Love the idea of the Transfer Service.
But, I have multiple networks on my system (VMs, VPNs…) and the service is selecting one that is not accessible by my tablet.
Also, having the service run all the time is an exposure.
Request that in the app:
The service can be started/stopped.
The network be select-able.
A password/passphrase can be set (and included in the QR…)
A few questions for you:
On the computer where Flight Reader is installed, are you able to browse to the “Service Location” URL?
What kind of mobile devices are you using to connect to the Flight Log Transfer Service?
How are those mobile devices connected to the Internet?
You can shut down the service at any time from Services in Windows.
Can you tell me more about how the service running locally is an exposure? Which specific security risks are you trying to mitigate on your local network?
I am using Android Tablets with the RC. For transferring logs I would be using WiFi on the same local network as the PC running Flight Reader. Usually my own private network. But I can see occasions of using uncontrolled networks for some projects.
I can browse to the “Service Location” URL on the same PC. However, it is displaying my vBox virtual network address. I did just make another trial and it appears the Service is listening on all interfaces. Not only what is shown. So, only an awareness on this item.
In my case the PC is a notebook. Therefore, at times it connects to other networks and hot-spots. Having the service running all the time, exposes the system to others on the foreign networks being able to sniff the open connection and gain unauthorized access. Plus, if there are any exploits possible, having it run when not needed just opens up more opportunities to be taken advantage of.
Having a button in Flight Reader to start/stop the service, and a stored password/passphrase would:
A) Make it more secure, as the service could be run ONLY when needed.
B) The password/passphrase would reduce the ability for unauthorized usage.
C) User is more likely to start/stop as it would be easier than going out to services.msc.

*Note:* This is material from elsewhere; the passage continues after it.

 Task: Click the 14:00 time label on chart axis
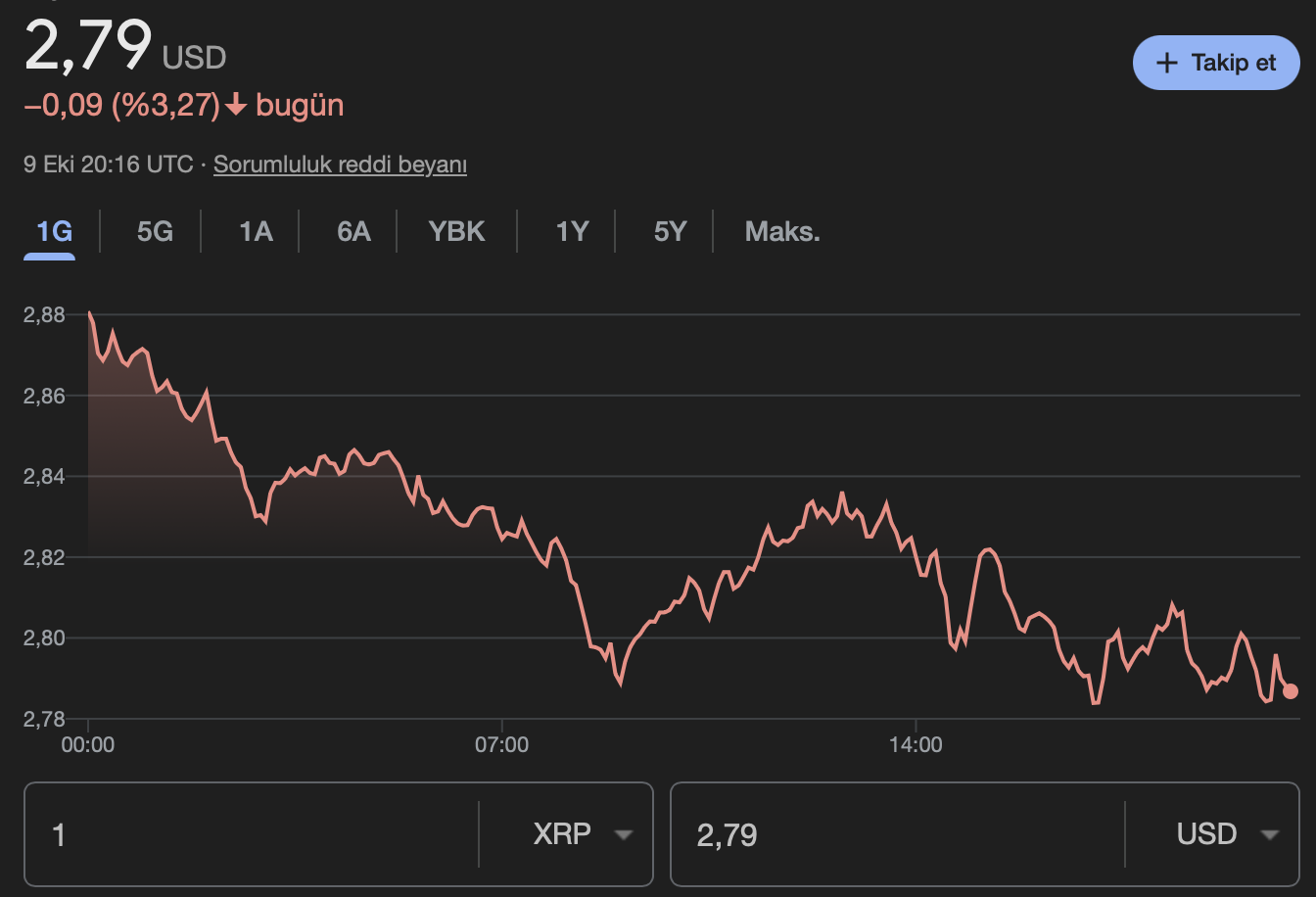pos(916,745)
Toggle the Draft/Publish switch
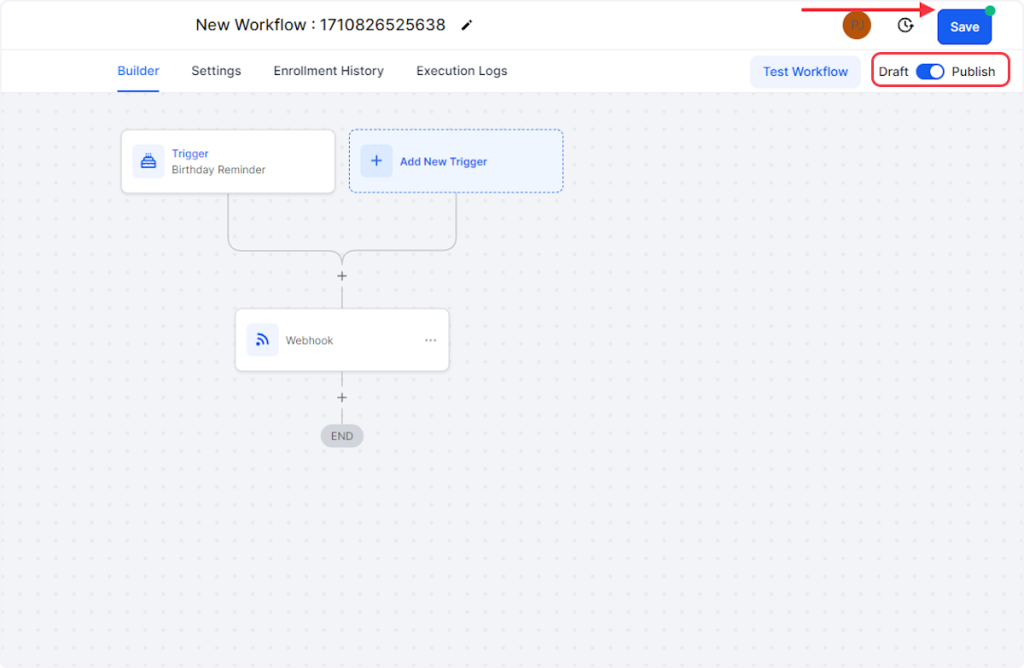Image resolution: width=1024 pixels, height=668 pixels. (x=930, y=72)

You already have a status display. You could turn that into a toggle button between started and stopped. Then add a line below it for having a stored password/passphrase. Or also place just the toggle in the tray popup and the stored password/passphrase is used.

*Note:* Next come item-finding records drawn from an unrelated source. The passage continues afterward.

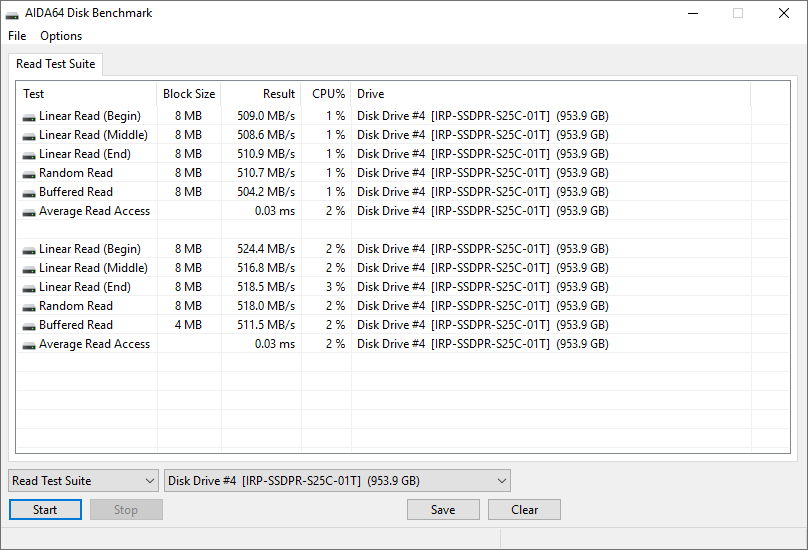This screenshot has width=808, height=550.
Task: Click drive icon beside first Average Read Access
Action: [29, 211]
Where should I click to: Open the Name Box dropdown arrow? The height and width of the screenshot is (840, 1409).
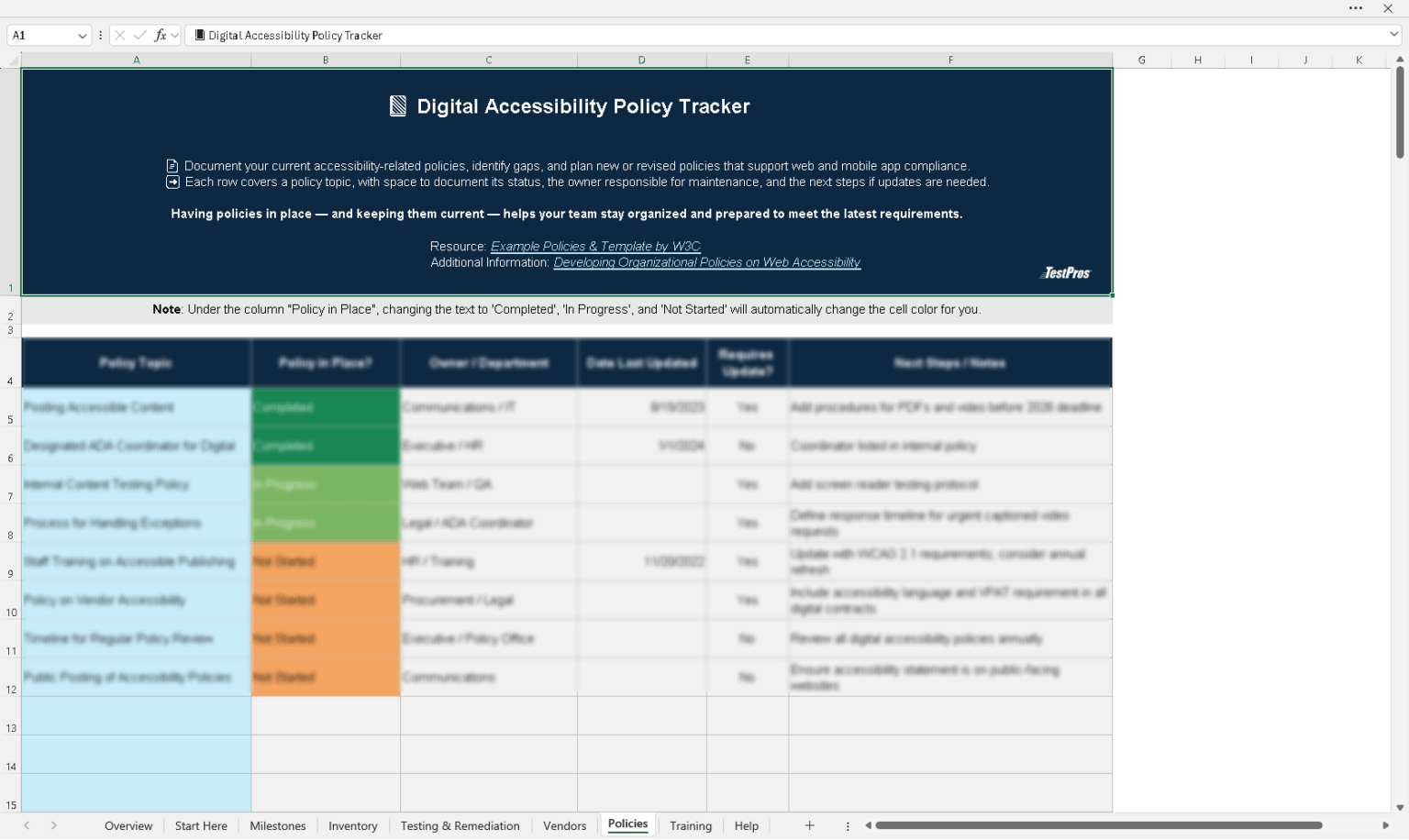[x=82, y=36]
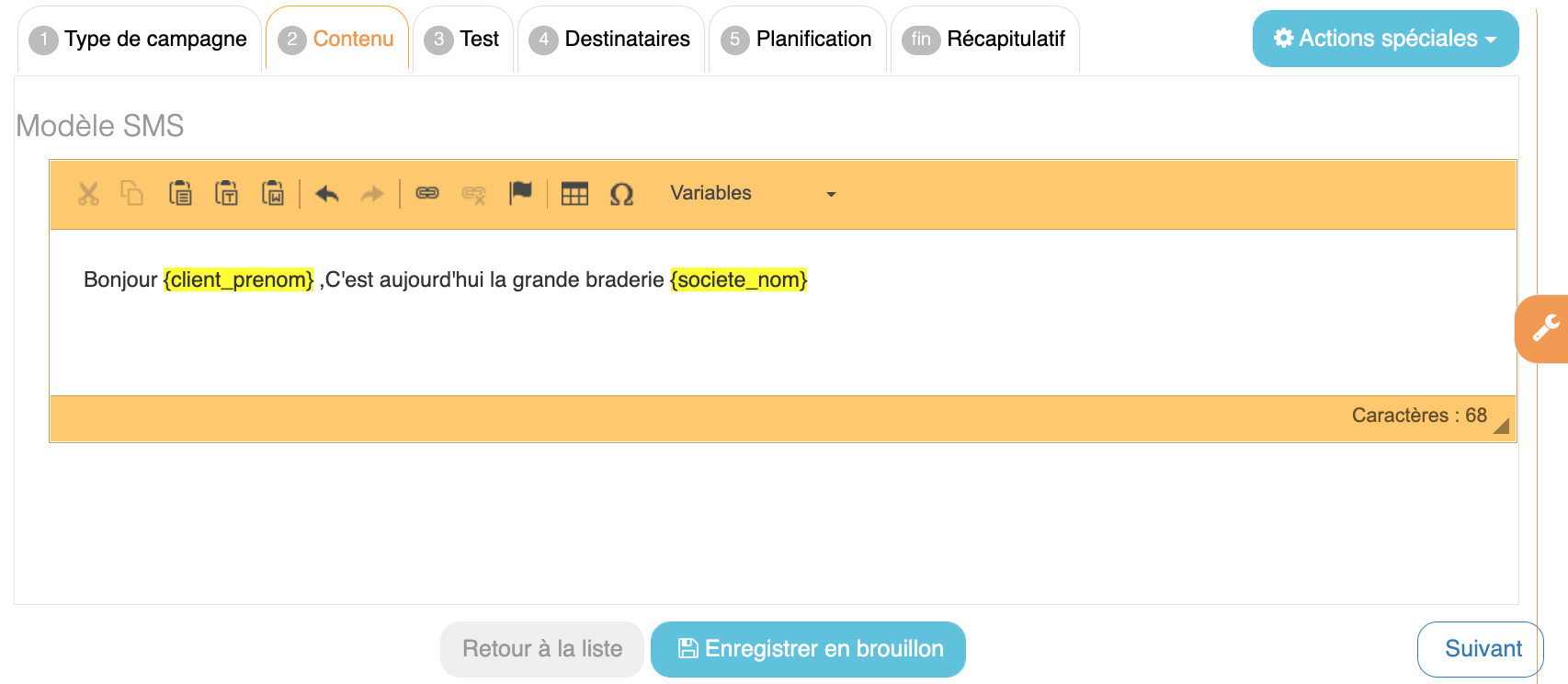Click inside the SMS message text area

pyautogui.click(x=781, y=331)
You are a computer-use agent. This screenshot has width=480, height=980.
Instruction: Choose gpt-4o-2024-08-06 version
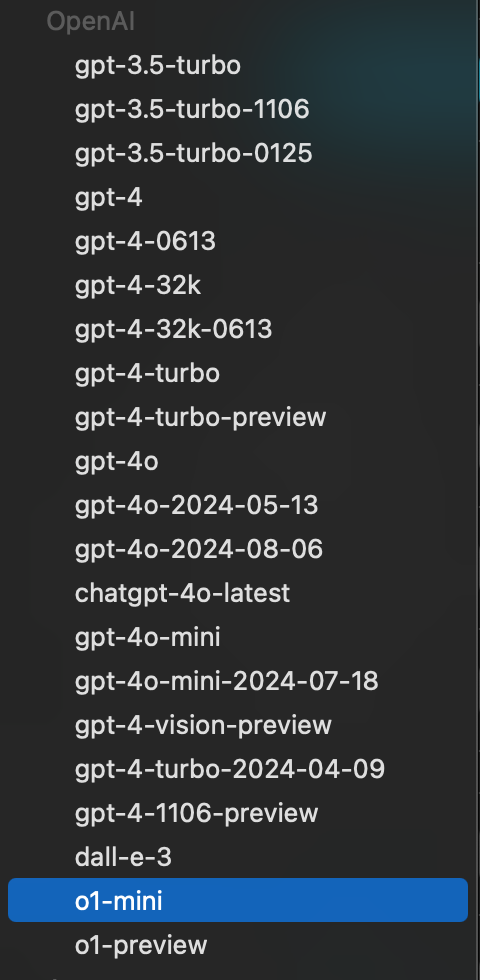(x=238, y=549)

Using SSL would also be a good idea. In case the service needs to be used at a public hot-spot for some remote operations. That would reduce the ability to sniff the traffic and obtain the password/passphrase from the traffic. There should be libraries available to handle the SSL.
I think you have a great product. Just want to help.
The current version is looking for a private IP range of 192.168.x.x. That explains why you’re not seeing the expected IP. I have some ideas that should improve this discovery in the next release.
That’s correct.
You can restrict that further by running this Windows command (set the desired IP address):
netsh http add urlacl url=http://192.168.1.100:5382/ user=Everyone
And make any necessary changes to the “Flight Reader Flight Log Transfer Service” Windows firewall rule.
Agreed! I was just sharing the possibilities in the current version.
Stopping the Windows service from Flight Reader would require Flight Reader to be run with administrator permissions. For security conscious people like yourself, that likely would never be done. And then for those who wouldn’t know that’s required, it might cause more trouble than it’s worth support-wise. An option might be to display a start/stop button if Flight Reader is running with administrator permissions.
If stopping the service is only about preventing unauthorized access, then the other adjustments I mentioned above might be good enough. You should be able to restrict access to the desired access level with the Windows firewall rule alone.
While possible, that would require an SSL certificate to be bound to the local site. If this was ever added, it would likely need to default to off as the average Flight Reader user would not know how to configure/troubleshoot an SSL certificate.
Thank you for taking the time to share your suggestions. I appreciate it!
Latest version (1.6.14) gets the IP address I expect.
Good step!
Good to hear! Thank you for following up.